Foto: J. Al-Halabi/AFP/Getty Images
Luta implacável
A batalha entre o governo e rebeldes por Aleppo ocorre desde 2012 e faz com que os danos sejam proporcionais ao tempo do confronto. O hotel Carlton, de 150 anos, em frente à cidadela de Aleppo, era famoso, entre outros motivos, por seu interior histórico e bem conservado.
Foto: CC-SA-BY-Preacher lad
Totalmente destruído
Hoje não sobrou nada do hotel. Em maio de 2014 foram acionados explosivos em um túnel localizado embaixo da construção. De 210 prédios históricos analisados pela Unitar em Aleppo, a metade foi danificada e um quinto foi totalmente destruído.
Foto: picture-alliance/AP Photo
Mercado de "conto de fadas"
Visitantes do mercado de Aleppo se sentiam num conto de fadas das mil e uma noites. O bazar, que permaneceu inalterado desde o século 16, consistia de uma longa rede de vielas totalizando sete quilômetros.
Foto: AP
Perdido para sempre
Em 2012, um incêndio causou danos irreversíveis ao mercado. De acordo com números oficiais, 1.500 das 1.600 lojas no bazar foram danificadas ou destruídas.
Foto: AP
Inconquistável, mas…
Numa fortaleza curda, foi construído durante os séculos 12 e 13 o chamado Forte dos Cavaleiros, um castelo para cavaleiros das Cruzadas. A edificação era conhecida por nunca ter sido conquistada por meio de guerra ou de cerco.
Foto: picture-alliance/AP Photo/D. Vranic
… não indestrutível
O castelo, que se localiza ao leste de Homs e próximo à fronteira com o Líbano, foi submetido novamente à artilharia de fogo e ataques aéreos. A luta deixou o teto e muros destruídos, como também partes da edificação desmoronadas.
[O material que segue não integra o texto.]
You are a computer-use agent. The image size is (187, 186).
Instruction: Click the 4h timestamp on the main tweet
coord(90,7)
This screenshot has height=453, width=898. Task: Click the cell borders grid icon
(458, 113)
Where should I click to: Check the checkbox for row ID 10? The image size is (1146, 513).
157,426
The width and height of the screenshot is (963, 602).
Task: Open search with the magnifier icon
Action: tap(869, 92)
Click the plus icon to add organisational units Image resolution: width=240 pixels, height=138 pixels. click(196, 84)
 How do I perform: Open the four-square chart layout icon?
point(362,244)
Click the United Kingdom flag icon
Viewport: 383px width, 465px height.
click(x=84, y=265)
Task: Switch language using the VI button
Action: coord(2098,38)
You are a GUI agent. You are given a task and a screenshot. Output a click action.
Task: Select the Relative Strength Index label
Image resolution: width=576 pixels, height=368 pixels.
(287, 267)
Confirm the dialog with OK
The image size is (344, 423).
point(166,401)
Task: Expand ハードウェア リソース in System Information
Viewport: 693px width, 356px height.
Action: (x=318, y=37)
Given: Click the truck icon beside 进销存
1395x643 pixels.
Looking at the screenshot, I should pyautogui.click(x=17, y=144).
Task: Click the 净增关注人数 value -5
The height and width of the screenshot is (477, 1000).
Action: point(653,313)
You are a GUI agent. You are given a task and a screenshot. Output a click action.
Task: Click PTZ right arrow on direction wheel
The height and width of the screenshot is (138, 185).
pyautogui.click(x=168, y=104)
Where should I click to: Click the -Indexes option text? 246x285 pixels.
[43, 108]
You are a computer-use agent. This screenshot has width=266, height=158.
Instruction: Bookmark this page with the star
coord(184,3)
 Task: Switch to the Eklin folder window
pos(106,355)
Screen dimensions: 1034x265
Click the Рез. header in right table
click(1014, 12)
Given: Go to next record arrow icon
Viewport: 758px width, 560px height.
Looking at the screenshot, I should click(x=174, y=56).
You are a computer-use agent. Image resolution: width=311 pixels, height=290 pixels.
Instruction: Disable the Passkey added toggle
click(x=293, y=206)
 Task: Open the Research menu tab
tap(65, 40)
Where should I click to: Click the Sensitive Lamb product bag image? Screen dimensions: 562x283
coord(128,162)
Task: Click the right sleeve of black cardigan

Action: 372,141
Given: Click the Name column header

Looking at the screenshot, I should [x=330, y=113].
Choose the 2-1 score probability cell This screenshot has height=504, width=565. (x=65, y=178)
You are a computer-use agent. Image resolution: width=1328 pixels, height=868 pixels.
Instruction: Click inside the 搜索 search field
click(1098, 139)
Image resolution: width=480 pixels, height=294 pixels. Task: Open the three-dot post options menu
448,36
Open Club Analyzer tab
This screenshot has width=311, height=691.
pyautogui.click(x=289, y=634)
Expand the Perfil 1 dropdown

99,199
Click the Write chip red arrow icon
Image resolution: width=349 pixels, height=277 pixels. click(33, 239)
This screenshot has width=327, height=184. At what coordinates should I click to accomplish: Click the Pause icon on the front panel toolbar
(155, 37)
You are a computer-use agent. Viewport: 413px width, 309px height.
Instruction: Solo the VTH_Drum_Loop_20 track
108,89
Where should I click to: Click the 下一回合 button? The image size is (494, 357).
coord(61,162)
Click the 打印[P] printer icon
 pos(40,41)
Foto: picture-alliance/AP Photo/D. Vranic
Impossível de se reconhecer
Dura Europos foi fundada no ano 300 a.C. como uma colônia militar. Aqui não somente as batalhas, mas também os constantes saques foram responsáveis para que muitas edificações da chamada "Pompeia síria" não sejam mais reconhecíveis.
Foto: picture-alliance/akg-images/Leo G. Linder
Templo destruído
A cidade de Palmira é considerada um dos centros culturais da antiguidade. Lutas, saques e o roubo de pedras afetaram consideravelmente as atrações históricas. De 2 mil anos, o templo de Baal – na foto, antes da guerra civil – perdeu uma de suas colunas.